JULIO! JULIO! JULIO! CORTÁZAR!

JULIO CORTÁZAR é, talvez, ao lado de Tchekhov e Machado, meu escritor favorito. Tenho lido mais Cortázar ultimamente, emendei o segundo volume das Cartas [ainda não terminei] com Os autonautas da cosmopista e agora essa entrevista A fascinação das palavras.

cortazar fascinacaoA fascinação é um livro dolorido. São entrevistas que Cortázar deu ao jornalista uruguaio Omar Prego Gadea. Começou em 1982 e a série [não havia um projeto, apesar de o livro já estar comprado por uma editora, nas palavras de Cortázar: “quero um livro muito louco”] terminou em 1984 com a morte do escritor. Pode parecer uma coisa besta, e é, mas logo na introdução de Gadea senti uma fisgada de tristeza quando contou seu último encontro no quarto do hospital. Dali dois dias, Cortázar estava morto [seu derradeiro desejo era o de chegar em casa e comer um “bife desse tamanho”] e o sentimento de perda que Gadea sentiu foi transferido para mim, como se eu tivesse conhecido Cortázar e batido longos papos e rido de seus cronópios, ele próprio um incomensurável cronópio
[eu sou um cronopiozinho, um candidato a cronópio, um semi-cronópio, um pseudo-cronópio, impossível chegar ao Cronópio que foi Cortázar]
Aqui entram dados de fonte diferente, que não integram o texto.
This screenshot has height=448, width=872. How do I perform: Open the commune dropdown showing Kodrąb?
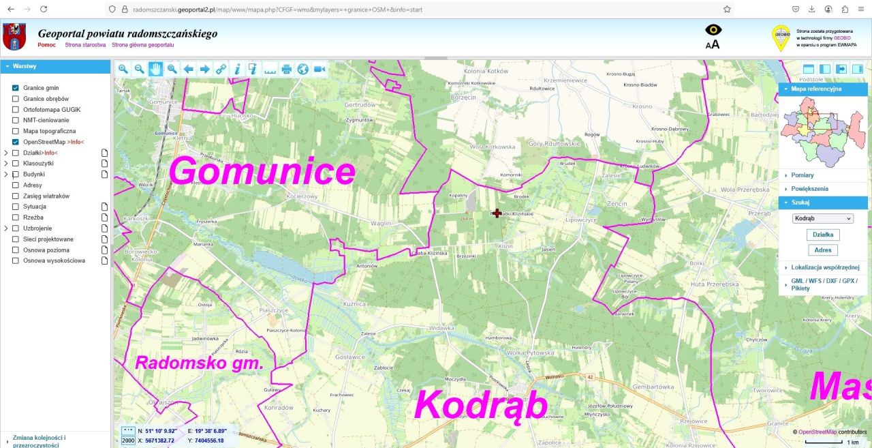(823, 219)
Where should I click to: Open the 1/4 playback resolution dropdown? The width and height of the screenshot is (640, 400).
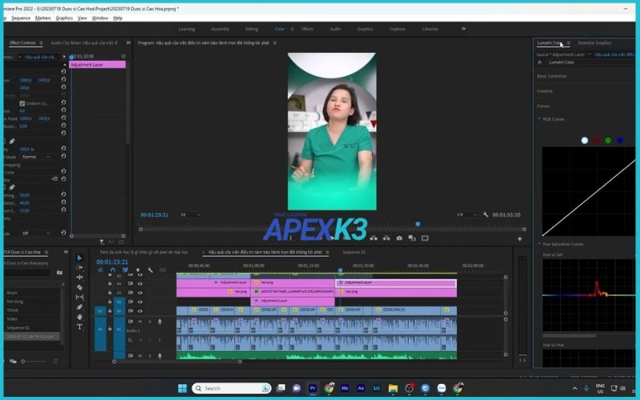coord(466,214)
, de modo que iniciei a leitura meio de luto, ainda que em 1984 eu não fizesse a mínima ideia de quem era Cortázar.
Abstenho-me de resenhar o livro. Apenas digo que é bom. Diferente de outras entrevistas e livros semi-memoriais [Os autonautas da cosmopista incluso, de 1982; Cortázar trabalhava nesse livro quando sua esposa Dunlop morreu, mais uma dor], prenhes de alegria e humor, A fascinação tem um tom tristonho, de abandono, de resgates de um passado, de tentativas de se compreender. Há trechos que são verdadeiras profissões-de-fé de um Escritor, mas a maior parte traz essa melancolia de quem está morrendo aos poucos, lentamente, sendo devorado por um câncer, mas ainda com aquela esperança estática e inerte, como toda Esperança, aliás.
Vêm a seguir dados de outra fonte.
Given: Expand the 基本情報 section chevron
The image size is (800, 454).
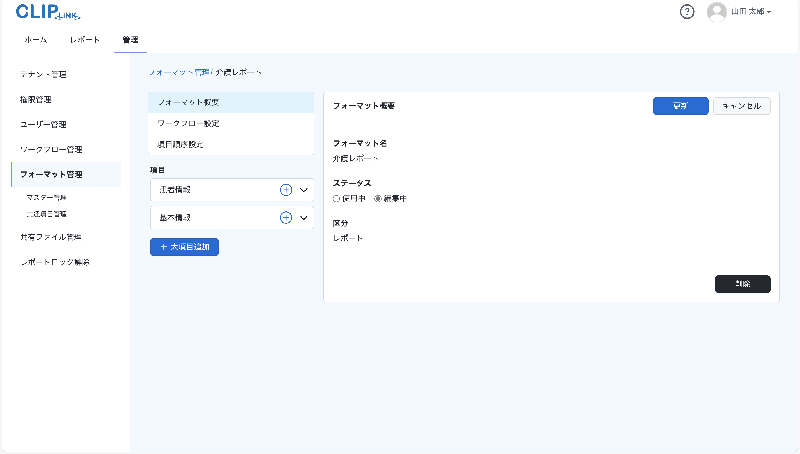Looking at the screenshot, I should pyautogui.click(x=304, y=218).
Cortázar nos conta de onde vieram as ideias de seus contos, o processo de criação do Jogo da amarelinha, as fantasias e senhor que viveu, seu engajamento político por Cuba e Nicarágua sandinista, tudo tudo tudo. Mas há uma historieta de Cortázar jovem, antes de ser o Escritor, antes de seu refúgio em Paris [depois exílio autoimposto; por fim exílio obrigatório graças aos milicos argentinos], antes de ser tradutor da Unesco, uma historieta que me chamou a atenção por ser cândida, doce, e terrivelmente real. Diz Cortázar:
“Eu fui realmente tradutor público em Buenos Aires, onde tive um escritório, e traduzi para as prostitutas do porto as cartas que seus marinheiros enviavam de diferentes lugares do mundo. Tinha que traduzir do inglês para o espanhol e depois responder em inglês à pessoa em questão. Como explico no conto [“Diário para um evento”], foi o meu sócio que me deixou isso de herança e eu continuei por pena, porque aquelas garotas eram totalmente indefesas em matéria epistolar e em matéria idiomática.
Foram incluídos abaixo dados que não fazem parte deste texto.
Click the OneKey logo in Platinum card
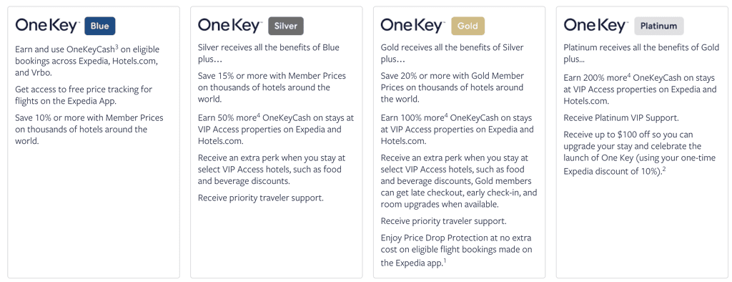Image resolution: width=732 pixels, height=282 pixels. tap(597, 26)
“Esse foi um episódio da minha vida em Buenos Aires que sempre me pareceu curioso, fora do comum, E também é verdade, absolutamente verdade, que numa correspondência dessas fiquei sabendo de um crime. Houve uma mulher que desapareceu envenenada. Eu, naturalmente, por via das dúvidas, não perguntei detalhes e me limitei a realizar o meu trabalho, mas mantive sempre a preocupação de ter sido testemunha epistolar de um episódio muito confuso entre as pessoas desse clima, desse ambiente.”
De resto, apenas uma sugestão aos meus leitores: leiam TODO Cortázar. Não saltem uma página sequer. Vão desde os contos e poemas e cheguem aos romances. Se por acaso encontrarem um rol de roupas para a lavanderia que ele tenha escrito, leia também e o trate como literatura. Como Alta Literatura. Vão por mim: vale cada palavra.